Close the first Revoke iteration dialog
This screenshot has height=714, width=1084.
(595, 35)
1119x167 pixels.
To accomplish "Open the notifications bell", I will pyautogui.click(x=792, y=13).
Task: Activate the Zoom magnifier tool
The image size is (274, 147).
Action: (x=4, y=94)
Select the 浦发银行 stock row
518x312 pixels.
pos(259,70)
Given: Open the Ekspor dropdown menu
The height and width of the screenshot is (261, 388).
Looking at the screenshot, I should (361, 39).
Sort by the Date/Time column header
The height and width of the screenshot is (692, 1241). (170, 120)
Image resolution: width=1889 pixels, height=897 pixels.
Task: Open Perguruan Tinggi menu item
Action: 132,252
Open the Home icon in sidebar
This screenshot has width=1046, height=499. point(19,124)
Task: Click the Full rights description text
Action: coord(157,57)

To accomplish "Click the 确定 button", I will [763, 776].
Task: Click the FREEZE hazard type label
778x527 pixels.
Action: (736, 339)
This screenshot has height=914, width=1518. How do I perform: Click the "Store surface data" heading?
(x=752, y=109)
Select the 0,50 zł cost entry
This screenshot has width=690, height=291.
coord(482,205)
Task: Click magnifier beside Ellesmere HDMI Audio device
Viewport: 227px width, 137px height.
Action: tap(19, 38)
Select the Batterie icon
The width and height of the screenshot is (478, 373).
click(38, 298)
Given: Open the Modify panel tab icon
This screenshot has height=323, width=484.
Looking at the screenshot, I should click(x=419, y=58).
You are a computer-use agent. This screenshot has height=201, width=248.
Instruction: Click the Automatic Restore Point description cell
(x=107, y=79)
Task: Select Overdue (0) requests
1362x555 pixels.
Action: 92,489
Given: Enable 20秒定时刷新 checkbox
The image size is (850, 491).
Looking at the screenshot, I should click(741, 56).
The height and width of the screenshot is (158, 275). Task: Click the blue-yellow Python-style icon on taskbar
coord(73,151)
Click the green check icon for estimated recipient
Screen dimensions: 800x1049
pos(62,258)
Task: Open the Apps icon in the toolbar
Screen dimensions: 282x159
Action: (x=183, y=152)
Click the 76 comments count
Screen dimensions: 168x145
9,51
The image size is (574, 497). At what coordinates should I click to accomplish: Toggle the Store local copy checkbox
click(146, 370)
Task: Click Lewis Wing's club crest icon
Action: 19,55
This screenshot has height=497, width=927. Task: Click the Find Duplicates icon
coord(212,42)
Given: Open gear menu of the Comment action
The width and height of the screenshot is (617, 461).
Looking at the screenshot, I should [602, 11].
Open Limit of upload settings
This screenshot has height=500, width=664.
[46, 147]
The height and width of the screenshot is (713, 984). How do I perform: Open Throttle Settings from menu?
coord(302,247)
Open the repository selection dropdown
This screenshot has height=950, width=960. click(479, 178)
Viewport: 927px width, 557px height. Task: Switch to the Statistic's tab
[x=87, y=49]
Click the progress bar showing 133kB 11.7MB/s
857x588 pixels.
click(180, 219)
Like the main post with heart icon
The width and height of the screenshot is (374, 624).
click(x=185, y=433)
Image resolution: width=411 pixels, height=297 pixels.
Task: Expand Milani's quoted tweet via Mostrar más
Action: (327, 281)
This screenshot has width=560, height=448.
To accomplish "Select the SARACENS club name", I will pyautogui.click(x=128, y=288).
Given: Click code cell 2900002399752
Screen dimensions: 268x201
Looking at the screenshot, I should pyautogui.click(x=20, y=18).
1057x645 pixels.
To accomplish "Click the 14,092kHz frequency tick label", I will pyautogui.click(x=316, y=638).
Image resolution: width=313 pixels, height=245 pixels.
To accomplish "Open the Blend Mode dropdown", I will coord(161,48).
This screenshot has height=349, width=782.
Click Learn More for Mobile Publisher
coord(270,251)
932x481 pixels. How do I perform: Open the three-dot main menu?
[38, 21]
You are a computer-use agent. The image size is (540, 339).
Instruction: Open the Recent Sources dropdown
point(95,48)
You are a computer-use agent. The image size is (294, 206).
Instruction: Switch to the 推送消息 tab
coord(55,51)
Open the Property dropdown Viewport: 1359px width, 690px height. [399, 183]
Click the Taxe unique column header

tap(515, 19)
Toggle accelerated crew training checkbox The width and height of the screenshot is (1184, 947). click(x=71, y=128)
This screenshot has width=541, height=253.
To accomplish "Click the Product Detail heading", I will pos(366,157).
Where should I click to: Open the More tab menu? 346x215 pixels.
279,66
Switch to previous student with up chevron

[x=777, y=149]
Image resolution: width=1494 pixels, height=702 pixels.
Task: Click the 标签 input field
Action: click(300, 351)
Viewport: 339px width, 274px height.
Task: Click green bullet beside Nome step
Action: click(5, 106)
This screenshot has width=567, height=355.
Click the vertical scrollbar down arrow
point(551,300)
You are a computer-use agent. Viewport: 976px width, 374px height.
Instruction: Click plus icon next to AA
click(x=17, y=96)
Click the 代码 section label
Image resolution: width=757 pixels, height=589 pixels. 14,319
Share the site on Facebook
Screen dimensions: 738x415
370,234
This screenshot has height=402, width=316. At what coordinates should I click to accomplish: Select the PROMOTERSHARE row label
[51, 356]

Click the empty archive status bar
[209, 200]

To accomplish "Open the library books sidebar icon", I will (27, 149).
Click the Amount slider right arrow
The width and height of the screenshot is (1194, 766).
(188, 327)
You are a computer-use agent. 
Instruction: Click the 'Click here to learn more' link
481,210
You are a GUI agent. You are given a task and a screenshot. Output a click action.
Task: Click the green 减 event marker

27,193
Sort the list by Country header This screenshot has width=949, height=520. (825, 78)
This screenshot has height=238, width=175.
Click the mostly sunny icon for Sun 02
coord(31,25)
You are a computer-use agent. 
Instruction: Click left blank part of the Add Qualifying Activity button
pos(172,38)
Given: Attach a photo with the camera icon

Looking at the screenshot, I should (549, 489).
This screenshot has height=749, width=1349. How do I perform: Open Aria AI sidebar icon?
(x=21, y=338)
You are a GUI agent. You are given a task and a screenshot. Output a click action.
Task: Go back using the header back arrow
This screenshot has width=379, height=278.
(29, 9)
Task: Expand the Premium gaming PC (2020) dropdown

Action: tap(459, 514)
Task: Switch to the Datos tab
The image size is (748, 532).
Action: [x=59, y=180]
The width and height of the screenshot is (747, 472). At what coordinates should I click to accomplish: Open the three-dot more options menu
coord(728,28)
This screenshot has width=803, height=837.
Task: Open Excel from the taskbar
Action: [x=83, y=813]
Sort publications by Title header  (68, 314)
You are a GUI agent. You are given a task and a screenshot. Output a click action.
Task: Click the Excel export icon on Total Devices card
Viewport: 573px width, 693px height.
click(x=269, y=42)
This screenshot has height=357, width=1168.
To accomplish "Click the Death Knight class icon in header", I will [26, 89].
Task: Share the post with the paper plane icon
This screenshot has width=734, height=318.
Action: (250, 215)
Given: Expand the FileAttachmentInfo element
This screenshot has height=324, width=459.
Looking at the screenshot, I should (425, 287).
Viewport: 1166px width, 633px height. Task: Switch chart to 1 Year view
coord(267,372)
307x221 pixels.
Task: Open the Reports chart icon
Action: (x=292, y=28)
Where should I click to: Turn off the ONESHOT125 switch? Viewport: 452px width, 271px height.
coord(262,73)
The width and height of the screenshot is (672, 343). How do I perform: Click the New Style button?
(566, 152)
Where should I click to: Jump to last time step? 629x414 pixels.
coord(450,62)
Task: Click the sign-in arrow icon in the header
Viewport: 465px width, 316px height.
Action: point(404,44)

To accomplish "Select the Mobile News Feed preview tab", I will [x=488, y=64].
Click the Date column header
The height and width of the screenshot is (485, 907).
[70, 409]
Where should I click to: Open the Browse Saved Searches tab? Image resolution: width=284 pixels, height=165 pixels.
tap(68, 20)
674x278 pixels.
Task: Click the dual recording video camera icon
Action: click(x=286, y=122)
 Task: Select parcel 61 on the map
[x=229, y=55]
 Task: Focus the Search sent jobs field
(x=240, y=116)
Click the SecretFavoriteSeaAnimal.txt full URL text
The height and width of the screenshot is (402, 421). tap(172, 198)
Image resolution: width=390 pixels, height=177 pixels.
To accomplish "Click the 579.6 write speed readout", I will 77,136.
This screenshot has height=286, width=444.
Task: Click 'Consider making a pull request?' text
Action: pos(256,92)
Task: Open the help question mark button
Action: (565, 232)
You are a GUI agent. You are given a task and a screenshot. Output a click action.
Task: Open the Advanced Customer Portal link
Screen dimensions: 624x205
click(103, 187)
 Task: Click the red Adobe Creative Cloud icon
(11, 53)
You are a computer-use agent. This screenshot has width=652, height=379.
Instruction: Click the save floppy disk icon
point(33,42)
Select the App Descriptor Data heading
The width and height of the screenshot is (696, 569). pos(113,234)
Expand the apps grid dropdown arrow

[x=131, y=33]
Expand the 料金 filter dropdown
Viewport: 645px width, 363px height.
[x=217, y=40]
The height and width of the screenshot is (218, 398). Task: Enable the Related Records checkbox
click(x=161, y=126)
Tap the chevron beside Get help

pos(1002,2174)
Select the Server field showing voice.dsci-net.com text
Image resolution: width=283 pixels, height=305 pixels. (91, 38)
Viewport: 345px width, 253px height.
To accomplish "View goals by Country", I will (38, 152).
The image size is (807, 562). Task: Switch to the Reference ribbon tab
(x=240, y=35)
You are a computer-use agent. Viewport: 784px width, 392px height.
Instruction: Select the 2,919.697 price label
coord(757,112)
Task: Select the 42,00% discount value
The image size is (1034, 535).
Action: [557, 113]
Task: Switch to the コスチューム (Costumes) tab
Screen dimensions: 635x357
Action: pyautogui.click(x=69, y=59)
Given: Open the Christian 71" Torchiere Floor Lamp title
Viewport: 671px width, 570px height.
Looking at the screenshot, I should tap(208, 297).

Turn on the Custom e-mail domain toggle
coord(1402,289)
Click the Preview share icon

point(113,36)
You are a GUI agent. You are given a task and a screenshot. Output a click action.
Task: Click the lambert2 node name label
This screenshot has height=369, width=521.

> **TASK PROMPT**
What are the lines above, starting at the one with "Click the SecretFavoriteSeaAnimal.txt" and ending at the one with "Task: Open the Advanced Customer Portal link"? Give them again exactly, and only them.

> **TASK RESULT**
Click the SecretFavoriteSeaAnimal.txt full URL text
The height and width of the screenshot is (402, 421). tap(172, 198)
Image resolution: width=390 pixels, height=177 pixels.
To accomplish "Click the 579.6 write speed readout", I will 77,136.
This screenshot has height=286, width=444.
Task: Click 'Consider making a pull request?' text
Action: pos(256,92)
Task: Open the help question mark button
Action: (565, 232)
You are a GUI agent. You are given a task and a screenshot. Output a click action.
Task: Open the Advanced Customer Portal link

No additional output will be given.